The last image we get is of a matronly grandmother, who sets out a tray of holiday baked goods. She smiles and turns on the oven, and as the song reaches its tympanic membrane-tearing crescendo, she calmly bends down and places her head in the oven. Do you get it now? People hate Christmas.


“I’ll just set this on ‘self cleaning’ before those CSI busybodies get here.”

The song drops out, and a flash-pan take us into a boardroom, where Drew Latham (Ben Affleck) is delivering a sales pitch to a group of executives. Drew is a smooth and smarmy advertising hotshot, and he’s so professional that he’s pulled a sport coat on over his professional t-shirt. His pitch is to sell an ad spot for a brand of eggnog, and he delivers these facts to the executives.

1) Americans love spending the holidays with their families.
2) They need alcohol to survive even two days with their families.

He then unveils the corporate mascots—the Noggertons!—used for this brand of low fat, all natural, 10% alcohol-by-volume nog. He even has a catchphrase ready for the spots:

Drew: Enjoy our family, so you can enjoy your family.

Oh, he’s so crass, and treats Christmas like an inconvenience! He’s like a corporate raider Grinch-type guy! (I’m being obvious here, to convey the way the script hammers us over the head with this idea.)

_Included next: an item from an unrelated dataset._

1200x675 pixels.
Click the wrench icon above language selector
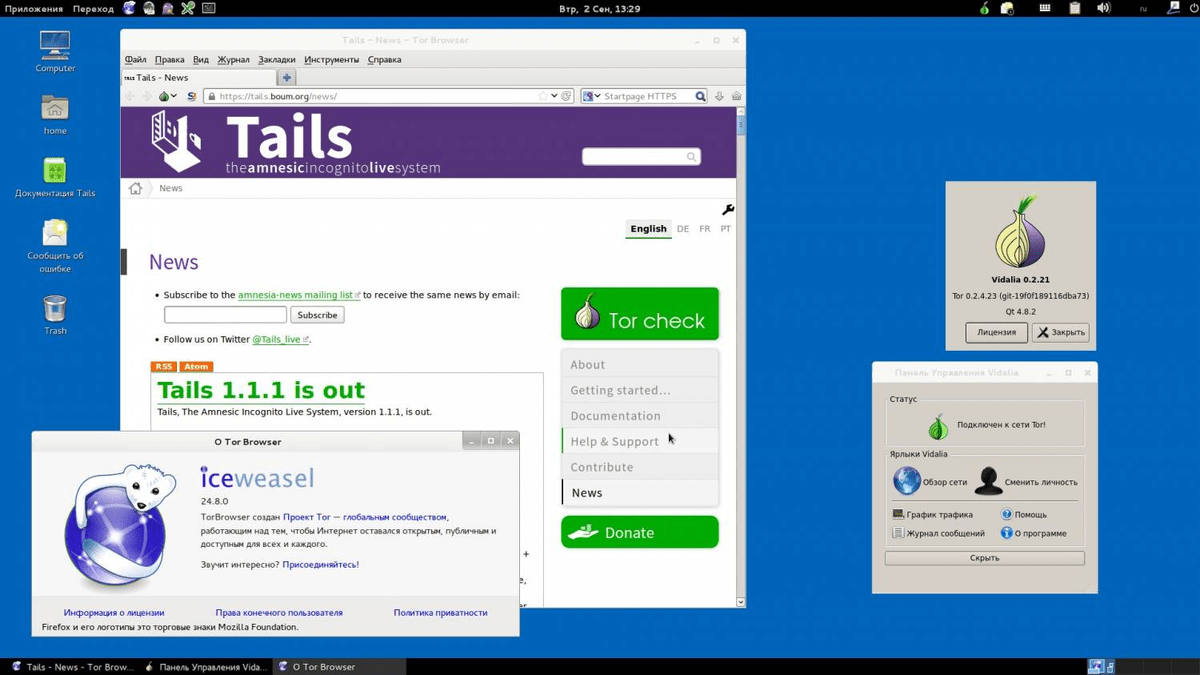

“C’mon, those rubes in flyover country love cornball holiday sweaters, am I right?”

Although the executives look dubious, we cut to a shot outside the boardroom as they each congratulate Drew on his pitch. So I guess they all agree that their customer base is comprised of depressed alcoholics. Cut those Christmas bonus checks—we’re on easy street!

As Drew sends the suits off, his assistant comes over and hands him a pair of airline tickets.


“Yeah, don’t get cocky. I saw Gigli, and I can still taste it.”

Cut to nighttime, inside Drew’s stylish apartment. His girlfriend Missy (Jennifer Morrison, Captain Kirk’s mom!) has stopped by, and he’s about to give her a pre-Christmas surprise in front of the tree. He builds up to it, but before we get to the big reveal, I need to interject. If we’re this close to Christmas, why was he pitching a holiday commercial today? If they wanted that eggnog campaign out by Christmas, they’d have needed to start around July. That would have given them time to shoot the spots, buy the air time, and hire lawyers for the impending wrongful juvenile intoxication lawsuits.

Back to the sappiness. As Drew is mugging, Missy opens her gift: a pair of airline tickets to a tropical vacation on December 25. Instead of swooning, she gets irate, and then starts bleating about the holiday being a time for family.

Missy: What are we doing, what is this, I mean, what is going on?! [huffs] Where is this relationship going?
Drew: [beaming] Fiji! First class!

Missy gets indignant and takes the occasion to tell him he needs to get help. She then tells him they’re done as a couple, and that he can spend Christmas alone. This seems a rather exaggerated reaction to what was a pretty elaborate and expensive gift. Sure, there was some insensitivity attached, but did she need to shoot him out of the saddle over plane tickets that could most likely be rescheduled? Good thing he didn’t get her a crappy gift, like say a Chia Pet. She’d probably set his couch on fire and dump bleach in his aquarium.